The “OK” benchy was started at 35C chamber temp, ending at 42C
I then heated the chamber to 45C using 110C bed temp and Aux fan for 10-15 mins.
I ran the same print again, and had noticable straining/noises midway (sorry, didnt document layers), until an XY crash (again, didnt document the layer). Temp was still about 45C when it crashed.
EDIT*-- I cooled the chamber, and ran the same print again at “Low” temp, starting at 35C- ending at 41C, and the print finished without issue and looked just like the first “good” print posted.
Its not just limited to ABS/ASA either. This happens to me regardless of filament, and only if the chamber temperature is above 43c. If I print with the door open, the chamber temp stays low enough to where I can finish the print, but the quality suffers for the same reasons why youd want an enclosed chamber.
Understood- Its just ASA/ABS is what I have problems with/ and tested. It would be great if someone tests other filaments at the low/high chamber temps to see if the problem occurs/follows suite.
From preliminary results- it would be great if members NOT facing issues, could test ASA/ABS printed at “low- <40C” and "high >42C " chamber temps to see what occurs.
You probably just need to change your fan speeds until Bambu makes an update to fix their fan changes.
I just printed a part in ASA. I changed the part fan maximum speed to 30%, the auxiliary fan was 0% so I left it like that, I changed the chamber fan to 10% while printing and left it at 70% after printing.
I only changed the fans for the model I was printing and didn’t save the filament profile so that when Bambu fixes it I will so be using the default values
Maybe somebody with more ASA experience can suggest different fan speeds.
For those successful with printing ABS/ASA, how old is your printer?
My thoughts here is that maybe Bambu Labs updated/changed components and this could be an issue.
My printer only a month old and I’ve never been able to successfully print ABS.
My printer was exchanged within warranty due to sticky carbon rods, and the printer before this one wasn’t able to print ABS either.
I’m pretty convinced the issue is what NeverGM stated- chamber temp related.
So next is Why?
Why does the inner temp of the printer seem to effect this so repeatably?
Could this be a heat-creep issue?
I don’t think I believe the chamber temp is enough to cause any mechanical issues. The fact that it is repeatable- failing when above 42-43c, and working fine when below, seems to point fingers at the hotend doesnt it?
ASA/ABS contracts when cooled, which propagates in warping, resulting in some cases lifting from plate, deforming parts, layers detaching.

Collected data:
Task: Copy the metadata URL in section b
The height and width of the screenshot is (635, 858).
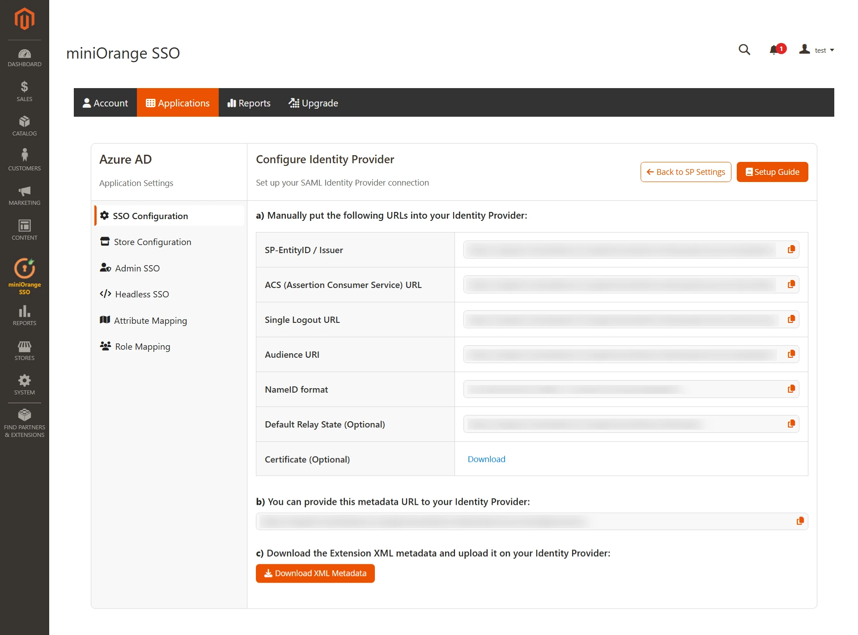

Task description: Please write out the passage on printer chamber temperature again, starting with "My printer was" and going on through "this so repeatably?", and change "sticky carbon rods" to "worn carbon rods".

Written reply:
My printer was exchanged within warranty due to worn carbon rods, and the printer before this one wasn’t able to print ABS either.
I’m pretty convinced the issue is what NeverGM stated- chamber temp related.
So next is Why?
Why does the inner temp of the printer seem to effect this so repeatably?